RECORDED DATA:
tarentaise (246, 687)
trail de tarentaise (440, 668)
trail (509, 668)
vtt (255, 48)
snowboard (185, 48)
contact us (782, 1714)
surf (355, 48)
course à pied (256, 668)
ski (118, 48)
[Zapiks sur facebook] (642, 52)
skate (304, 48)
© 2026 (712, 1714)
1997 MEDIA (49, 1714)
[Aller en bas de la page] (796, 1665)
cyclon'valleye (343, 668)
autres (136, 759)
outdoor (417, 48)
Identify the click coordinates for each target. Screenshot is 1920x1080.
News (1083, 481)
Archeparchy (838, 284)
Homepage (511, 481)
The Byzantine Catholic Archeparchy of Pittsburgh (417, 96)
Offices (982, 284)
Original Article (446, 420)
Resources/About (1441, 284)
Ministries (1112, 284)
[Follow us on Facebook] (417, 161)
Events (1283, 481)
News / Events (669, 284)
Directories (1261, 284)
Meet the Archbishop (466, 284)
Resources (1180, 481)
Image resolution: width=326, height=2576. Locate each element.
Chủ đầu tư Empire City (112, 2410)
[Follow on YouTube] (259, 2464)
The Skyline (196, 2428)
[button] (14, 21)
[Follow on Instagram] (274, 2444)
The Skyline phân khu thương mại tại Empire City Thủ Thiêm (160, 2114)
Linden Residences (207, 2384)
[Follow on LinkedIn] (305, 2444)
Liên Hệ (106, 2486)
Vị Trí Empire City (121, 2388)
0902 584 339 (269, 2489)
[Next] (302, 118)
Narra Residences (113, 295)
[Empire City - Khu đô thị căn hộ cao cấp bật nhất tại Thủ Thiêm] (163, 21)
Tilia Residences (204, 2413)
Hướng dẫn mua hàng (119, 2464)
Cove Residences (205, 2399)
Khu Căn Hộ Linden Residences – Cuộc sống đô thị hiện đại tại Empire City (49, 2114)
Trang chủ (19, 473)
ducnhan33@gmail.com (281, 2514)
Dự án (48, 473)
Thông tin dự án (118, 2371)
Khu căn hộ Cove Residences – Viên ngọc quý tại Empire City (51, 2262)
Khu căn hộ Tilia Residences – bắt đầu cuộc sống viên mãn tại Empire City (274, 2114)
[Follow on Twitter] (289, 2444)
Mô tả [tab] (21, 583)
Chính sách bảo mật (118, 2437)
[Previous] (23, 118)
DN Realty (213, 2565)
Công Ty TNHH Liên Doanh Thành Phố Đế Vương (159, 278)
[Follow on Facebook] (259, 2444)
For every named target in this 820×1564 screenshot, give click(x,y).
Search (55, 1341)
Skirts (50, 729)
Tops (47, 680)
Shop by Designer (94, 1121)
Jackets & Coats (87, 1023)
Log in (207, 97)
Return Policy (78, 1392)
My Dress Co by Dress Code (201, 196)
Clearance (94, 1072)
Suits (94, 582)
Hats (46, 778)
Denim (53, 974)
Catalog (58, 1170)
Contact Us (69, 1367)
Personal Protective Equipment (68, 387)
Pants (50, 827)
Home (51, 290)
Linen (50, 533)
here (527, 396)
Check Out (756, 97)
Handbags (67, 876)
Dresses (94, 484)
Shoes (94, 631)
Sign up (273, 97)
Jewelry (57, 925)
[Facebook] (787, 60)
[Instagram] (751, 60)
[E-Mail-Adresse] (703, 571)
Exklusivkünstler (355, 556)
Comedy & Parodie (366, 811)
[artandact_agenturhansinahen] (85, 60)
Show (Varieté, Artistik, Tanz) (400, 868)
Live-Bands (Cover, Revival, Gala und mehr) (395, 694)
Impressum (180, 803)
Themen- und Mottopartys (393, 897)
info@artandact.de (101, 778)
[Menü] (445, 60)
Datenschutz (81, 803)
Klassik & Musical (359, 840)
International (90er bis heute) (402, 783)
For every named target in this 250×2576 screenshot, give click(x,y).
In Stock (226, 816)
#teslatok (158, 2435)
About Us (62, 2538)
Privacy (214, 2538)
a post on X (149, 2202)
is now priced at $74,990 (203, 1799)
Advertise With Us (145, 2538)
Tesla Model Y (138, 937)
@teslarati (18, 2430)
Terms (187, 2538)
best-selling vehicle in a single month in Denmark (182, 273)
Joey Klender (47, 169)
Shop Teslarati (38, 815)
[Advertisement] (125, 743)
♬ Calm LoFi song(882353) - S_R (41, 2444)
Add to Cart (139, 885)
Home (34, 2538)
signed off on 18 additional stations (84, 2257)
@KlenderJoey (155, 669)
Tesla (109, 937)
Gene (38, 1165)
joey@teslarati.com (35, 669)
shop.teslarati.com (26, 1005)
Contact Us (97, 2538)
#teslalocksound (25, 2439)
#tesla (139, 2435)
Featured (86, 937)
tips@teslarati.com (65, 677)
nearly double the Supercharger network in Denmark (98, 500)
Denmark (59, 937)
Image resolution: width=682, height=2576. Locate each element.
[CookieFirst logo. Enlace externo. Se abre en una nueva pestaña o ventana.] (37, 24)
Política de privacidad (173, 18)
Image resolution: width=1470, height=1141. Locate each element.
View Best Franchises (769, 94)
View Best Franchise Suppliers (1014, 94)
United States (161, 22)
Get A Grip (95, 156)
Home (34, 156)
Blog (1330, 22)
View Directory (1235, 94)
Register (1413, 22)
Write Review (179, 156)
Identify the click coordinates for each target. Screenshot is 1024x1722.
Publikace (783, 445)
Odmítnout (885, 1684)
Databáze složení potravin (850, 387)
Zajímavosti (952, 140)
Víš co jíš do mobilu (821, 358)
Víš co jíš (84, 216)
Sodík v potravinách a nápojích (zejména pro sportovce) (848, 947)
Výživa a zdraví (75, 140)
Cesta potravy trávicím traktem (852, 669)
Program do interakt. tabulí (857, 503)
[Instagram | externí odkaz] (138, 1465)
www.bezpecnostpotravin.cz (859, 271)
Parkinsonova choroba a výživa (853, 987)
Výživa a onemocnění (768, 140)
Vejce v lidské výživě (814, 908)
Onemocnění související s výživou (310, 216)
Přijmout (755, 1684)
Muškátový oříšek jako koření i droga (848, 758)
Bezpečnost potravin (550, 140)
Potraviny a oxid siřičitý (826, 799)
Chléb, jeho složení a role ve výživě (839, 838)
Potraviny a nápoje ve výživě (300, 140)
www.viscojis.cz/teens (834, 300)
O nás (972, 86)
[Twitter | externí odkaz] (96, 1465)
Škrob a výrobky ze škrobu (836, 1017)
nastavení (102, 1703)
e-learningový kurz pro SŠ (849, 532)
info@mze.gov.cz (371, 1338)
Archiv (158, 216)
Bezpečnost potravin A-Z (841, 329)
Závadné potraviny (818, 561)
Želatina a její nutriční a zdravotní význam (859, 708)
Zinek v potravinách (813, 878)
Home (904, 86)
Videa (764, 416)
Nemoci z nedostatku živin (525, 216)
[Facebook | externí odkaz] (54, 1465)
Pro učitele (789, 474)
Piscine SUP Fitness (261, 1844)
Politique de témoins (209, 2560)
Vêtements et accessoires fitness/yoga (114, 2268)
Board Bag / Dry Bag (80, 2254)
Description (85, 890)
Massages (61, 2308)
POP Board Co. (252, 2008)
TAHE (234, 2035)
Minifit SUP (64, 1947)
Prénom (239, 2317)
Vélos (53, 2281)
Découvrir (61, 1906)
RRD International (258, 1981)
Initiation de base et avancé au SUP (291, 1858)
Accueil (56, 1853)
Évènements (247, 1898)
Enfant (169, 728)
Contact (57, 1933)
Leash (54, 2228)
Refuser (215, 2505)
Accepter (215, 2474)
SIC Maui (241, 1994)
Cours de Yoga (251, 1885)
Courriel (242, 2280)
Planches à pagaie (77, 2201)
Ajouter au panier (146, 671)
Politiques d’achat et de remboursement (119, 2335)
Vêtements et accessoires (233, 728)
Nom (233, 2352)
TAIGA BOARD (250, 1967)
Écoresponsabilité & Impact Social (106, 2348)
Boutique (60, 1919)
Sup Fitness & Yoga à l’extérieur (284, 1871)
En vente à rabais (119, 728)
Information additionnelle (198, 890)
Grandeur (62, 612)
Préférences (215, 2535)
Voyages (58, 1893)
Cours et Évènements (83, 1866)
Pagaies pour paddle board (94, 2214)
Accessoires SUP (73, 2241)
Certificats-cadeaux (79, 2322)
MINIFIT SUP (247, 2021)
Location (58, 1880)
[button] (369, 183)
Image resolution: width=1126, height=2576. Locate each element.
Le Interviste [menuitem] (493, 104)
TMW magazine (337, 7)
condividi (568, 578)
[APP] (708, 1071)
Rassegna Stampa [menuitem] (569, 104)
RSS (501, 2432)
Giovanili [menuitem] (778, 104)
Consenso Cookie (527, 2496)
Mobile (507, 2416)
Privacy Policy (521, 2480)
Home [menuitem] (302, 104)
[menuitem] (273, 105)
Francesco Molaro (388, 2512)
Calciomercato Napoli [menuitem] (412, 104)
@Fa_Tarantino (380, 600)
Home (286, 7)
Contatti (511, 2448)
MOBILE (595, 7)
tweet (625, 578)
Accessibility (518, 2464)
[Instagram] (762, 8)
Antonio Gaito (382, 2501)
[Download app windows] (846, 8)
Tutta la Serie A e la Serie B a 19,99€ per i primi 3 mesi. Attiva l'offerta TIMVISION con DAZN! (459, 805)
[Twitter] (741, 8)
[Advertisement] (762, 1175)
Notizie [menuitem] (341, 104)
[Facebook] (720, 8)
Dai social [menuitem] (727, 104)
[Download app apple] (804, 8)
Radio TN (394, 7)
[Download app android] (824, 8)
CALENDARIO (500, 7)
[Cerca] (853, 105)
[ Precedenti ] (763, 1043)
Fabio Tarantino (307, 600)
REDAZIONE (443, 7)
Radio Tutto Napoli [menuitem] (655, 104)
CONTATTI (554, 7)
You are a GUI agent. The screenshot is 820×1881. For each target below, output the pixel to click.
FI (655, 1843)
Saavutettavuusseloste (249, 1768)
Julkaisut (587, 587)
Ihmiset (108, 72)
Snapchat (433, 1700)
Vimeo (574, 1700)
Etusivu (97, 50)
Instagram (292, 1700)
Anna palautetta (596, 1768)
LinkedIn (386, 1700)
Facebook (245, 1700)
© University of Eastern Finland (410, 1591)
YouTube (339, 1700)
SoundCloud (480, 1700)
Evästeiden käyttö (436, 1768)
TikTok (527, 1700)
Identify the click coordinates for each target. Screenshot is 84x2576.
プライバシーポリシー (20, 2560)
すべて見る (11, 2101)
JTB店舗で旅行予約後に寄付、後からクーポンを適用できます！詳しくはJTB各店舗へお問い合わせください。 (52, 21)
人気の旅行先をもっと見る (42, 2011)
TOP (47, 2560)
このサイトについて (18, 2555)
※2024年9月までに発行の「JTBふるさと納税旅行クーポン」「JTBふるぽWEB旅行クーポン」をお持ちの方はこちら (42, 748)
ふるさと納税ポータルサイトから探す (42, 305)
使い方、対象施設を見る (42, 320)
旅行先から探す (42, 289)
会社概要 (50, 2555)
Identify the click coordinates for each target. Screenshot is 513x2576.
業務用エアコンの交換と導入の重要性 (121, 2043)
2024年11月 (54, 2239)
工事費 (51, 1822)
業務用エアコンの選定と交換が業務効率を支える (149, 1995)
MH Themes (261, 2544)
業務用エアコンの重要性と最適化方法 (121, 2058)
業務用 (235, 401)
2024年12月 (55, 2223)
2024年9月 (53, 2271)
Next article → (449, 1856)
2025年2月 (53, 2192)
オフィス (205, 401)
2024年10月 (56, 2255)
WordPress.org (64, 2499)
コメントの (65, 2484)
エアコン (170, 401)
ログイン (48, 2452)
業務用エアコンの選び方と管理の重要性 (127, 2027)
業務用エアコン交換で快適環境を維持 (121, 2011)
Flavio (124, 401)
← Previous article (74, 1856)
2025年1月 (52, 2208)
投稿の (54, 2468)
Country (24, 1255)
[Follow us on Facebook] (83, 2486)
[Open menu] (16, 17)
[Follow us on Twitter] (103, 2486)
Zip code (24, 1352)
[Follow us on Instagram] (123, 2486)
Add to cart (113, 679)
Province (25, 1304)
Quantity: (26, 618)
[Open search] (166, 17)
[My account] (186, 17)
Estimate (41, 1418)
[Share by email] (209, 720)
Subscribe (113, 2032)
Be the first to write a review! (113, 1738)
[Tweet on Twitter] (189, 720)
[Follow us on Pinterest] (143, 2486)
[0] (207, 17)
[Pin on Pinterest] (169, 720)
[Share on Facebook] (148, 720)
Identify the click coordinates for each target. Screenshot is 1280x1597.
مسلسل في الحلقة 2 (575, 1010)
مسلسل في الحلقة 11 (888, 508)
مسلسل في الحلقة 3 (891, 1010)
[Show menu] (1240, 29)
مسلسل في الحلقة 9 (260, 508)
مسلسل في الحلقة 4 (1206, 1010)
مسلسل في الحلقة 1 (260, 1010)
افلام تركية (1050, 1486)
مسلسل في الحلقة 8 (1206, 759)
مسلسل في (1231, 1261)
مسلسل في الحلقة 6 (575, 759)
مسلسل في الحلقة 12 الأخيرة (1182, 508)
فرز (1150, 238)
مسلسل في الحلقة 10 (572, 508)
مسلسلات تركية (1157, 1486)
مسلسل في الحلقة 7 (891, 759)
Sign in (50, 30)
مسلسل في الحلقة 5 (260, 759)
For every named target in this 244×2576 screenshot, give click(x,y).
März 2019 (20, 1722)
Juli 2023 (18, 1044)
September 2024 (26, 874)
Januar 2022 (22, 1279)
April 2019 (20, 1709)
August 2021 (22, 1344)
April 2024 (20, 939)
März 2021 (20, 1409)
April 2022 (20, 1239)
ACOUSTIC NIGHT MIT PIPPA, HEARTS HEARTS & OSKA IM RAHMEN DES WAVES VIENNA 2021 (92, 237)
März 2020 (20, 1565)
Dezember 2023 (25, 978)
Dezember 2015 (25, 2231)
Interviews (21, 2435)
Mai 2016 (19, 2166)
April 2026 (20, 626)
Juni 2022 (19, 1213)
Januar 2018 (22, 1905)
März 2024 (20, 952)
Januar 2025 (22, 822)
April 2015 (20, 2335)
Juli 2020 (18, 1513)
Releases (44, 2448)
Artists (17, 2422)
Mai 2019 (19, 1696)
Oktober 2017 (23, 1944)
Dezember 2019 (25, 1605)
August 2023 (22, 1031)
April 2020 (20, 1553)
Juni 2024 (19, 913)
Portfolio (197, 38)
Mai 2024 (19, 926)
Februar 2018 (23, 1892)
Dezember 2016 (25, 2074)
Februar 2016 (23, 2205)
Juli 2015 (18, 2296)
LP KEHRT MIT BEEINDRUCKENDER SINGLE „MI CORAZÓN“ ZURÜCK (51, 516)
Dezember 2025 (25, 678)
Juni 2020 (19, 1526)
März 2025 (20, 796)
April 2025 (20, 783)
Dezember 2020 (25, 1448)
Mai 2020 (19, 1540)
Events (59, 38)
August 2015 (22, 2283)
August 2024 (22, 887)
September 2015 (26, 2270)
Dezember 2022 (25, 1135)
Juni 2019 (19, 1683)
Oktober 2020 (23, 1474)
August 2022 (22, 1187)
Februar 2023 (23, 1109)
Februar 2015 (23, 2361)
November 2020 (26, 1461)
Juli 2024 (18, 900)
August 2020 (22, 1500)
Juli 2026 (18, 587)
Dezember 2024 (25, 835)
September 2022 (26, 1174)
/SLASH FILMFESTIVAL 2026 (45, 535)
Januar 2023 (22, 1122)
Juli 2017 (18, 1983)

TASK DIRECTIONS: Output only an exact transcription of the lines above from the one with "エアコン (170, 401)" up to and including the one with "مسلسل في الحلقة 9 (260, 508)".

TASK SOLUTION:
エアコン (170, 401)
ログイン (48, 2452)
業務用エアコンの選び方と管理の重要性 (127, 2027)
業務用エアコン交換で快適環境を維持 (121, 2011)
Flavio (124, 401)
← Previous article (74, 1856)
2025年1月 (52, 2208)
投稿の (54, 2468)
Country (24, 1255)
[Follow us on Facebook] (83, 2486)
[Open menu] (16, 17)
[Follow us on Twitter] (103, 2486)
Zip code (24, 1352)
[Follow us on Instagram] (123, 2486)
Add to cart (113, 679)
Province (25, 1304)
Quantity: (26, 618)
[Open search] (166, 17)
[My account] (186, 17)
Estimate (41, 1418)
[Share by email] (209, 720)
Subscribe (113, 2032)
Be the first to write a review! (113, 1738)
[Tweet on Twitter] (189, 720)
[Follow us on Pinterest] (143, 2486)
[0] (207, 17)
[Pin on Pinterest] (169, 720)
[Share on Facebook] (148, 720)
Identify the click coordinates for each target. Screenshot is 1280x1597.
مسلسل في الحلقة 2 (575, 1010)
مسلسل في الحلقة 11 (888, 508)
مسلسل في الحلقة 3 (891, 1010)
[Show menu] (1240, 29)
مسلسل في الحلقة 9 (260, 508)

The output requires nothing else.